- **Work request**
Write out the line that contains "1280x800 pixels." and every line after it through the end of the entries, exactly as given and with no other lines.

- **Collected data entries**
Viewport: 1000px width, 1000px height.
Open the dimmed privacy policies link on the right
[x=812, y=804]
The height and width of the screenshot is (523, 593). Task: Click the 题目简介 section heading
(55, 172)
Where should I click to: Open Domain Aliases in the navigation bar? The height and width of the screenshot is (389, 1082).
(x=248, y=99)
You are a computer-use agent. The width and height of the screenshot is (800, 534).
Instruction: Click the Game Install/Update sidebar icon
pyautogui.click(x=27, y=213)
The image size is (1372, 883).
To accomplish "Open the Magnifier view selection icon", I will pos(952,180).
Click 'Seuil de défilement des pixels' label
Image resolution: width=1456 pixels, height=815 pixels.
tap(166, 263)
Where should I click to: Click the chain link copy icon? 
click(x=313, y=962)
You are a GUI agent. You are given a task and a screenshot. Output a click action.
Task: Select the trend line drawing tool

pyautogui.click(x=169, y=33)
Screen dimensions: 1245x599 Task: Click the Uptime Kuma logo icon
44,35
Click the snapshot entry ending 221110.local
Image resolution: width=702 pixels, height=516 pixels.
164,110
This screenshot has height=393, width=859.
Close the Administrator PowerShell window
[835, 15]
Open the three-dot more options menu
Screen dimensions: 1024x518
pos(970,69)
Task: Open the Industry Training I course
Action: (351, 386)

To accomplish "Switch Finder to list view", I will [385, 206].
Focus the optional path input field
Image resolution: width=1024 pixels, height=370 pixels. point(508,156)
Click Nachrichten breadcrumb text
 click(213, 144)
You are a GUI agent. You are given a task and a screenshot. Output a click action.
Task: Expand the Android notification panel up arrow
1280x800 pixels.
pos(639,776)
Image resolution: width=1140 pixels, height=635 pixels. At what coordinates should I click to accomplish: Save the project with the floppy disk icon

- **Task result**
1280x800 pixels.
pos(639,776)
Image resolution: width=1140 pixels, height=635 pixels. At what coordinates should I click to accomplish: Save the project with the floppy disk icon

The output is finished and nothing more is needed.